> TEXTE FOURNI:
Le 1er décembre 1944, à Thiaroye, l’Armée coloniale française a violemment réprimé des Tirailleurs sénégalais démobilisés, réclamant le paiement de leurs indemnités après leur service durant la Seconde Guerre mondiale. Cet épisode sanglant est qualifié par l’historien sénégalais et spécialiste des questions militaires, Mor Ndao, de « massacre prémédité » et de « summum de l’horreur ». Pour lui, cet acte reflète une profonde « hypocrisie » de la part de l’ancienne métropole française.
Tout commence en octobre 1944, à Morlaix, en Bretagne, où les tirailleurs s’apprêtent à embarquer pour Dakar. Une tension éclate lorsqu’ils réclament leurs soldes et primes promises par les autorités françaises. L’historien souligne que cette exigence légitime a suscité une « suspicion » envers ces soldats, jugés potentiellement influencés par l’idéologie allemande après leur captivité.

[Données extraites d'une collection]
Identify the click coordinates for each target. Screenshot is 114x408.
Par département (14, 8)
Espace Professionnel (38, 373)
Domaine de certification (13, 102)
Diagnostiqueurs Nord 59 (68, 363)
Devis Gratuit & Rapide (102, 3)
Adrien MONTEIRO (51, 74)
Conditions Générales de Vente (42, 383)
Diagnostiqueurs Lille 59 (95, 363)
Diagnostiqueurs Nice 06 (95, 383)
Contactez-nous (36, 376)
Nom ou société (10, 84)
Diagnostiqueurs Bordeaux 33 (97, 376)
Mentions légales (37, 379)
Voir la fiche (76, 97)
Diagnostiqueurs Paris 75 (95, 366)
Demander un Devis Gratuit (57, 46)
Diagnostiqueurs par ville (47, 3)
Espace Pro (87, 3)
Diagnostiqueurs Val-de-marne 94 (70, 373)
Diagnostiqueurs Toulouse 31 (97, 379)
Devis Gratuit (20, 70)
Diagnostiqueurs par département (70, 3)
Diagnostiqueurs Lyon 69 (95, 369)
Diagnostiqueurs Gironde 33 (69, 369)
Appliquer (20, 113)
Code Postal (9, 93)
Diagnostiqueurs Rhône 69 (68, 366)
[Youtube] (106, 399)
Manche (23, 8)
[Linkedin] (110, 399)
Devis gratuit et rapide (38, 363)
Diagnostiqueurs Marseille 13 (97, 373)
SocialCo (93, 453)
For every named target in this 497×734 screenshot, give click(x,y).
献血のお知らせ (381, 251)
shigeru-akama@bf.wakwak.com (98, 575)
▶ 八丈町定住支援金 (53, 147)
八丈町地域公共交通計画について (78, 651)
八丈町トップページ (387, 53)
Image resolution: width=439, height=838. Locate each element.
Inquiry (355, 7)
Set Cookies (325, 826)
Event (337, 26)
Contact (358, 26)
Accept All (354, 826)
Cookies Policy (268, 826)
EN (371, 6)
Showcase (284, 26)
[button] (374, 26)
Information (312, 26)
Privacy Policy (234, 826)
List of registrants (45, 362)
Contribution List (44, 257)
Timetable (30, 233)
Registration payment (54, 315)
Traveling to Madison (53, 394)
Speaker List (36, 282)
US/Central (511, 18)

> EXERCICE ÉCRIT 1: Recopiez à l'identique les lignes des données, de celle qui contient « Contribution List (44, 257) » jusqu'à la dernière ligne des données, toutes deux comprises.
> EXERCICE ÉCRIT 2: Prolongez le texte sur la répression de Thiaroye au-delà de sa dernière phrase.

> RÉPONSE ATTENDUE 1:
Contribution List (44, 257)
Timetable (30, 233)
Registration payment (54, 315)
Traveling to Madison (53, 394)
Speaker List (36, 282)
US/Central (511, 18)

> RÉPONSE ATTENDUE 2:
Sur un régiment initial de 2 000 hommes, environ 300 tirailleurs refusent d’embarquer sans une avance de paiement et des tenues propres. L’intervention musclée de la gendarmerie conduit à des affrontements : ces soldats sont faits prisonniers et transférés dans un camp à Trèves.
Lors du voyage vers Dakar, les disparités dans les chiffres interpellent. Selon les statistiques officielles, 1 950 hommes embarquent, mais seulement 1 600 arrivent à destination. Après une escale à Casablanca, où les tirailleurs reçoivent de nouvelles tenues, environ 1 300 débarquent finalement à Dakar le 21 novembre 1944. Cependant, des centaines de disparus restent inexpliqués.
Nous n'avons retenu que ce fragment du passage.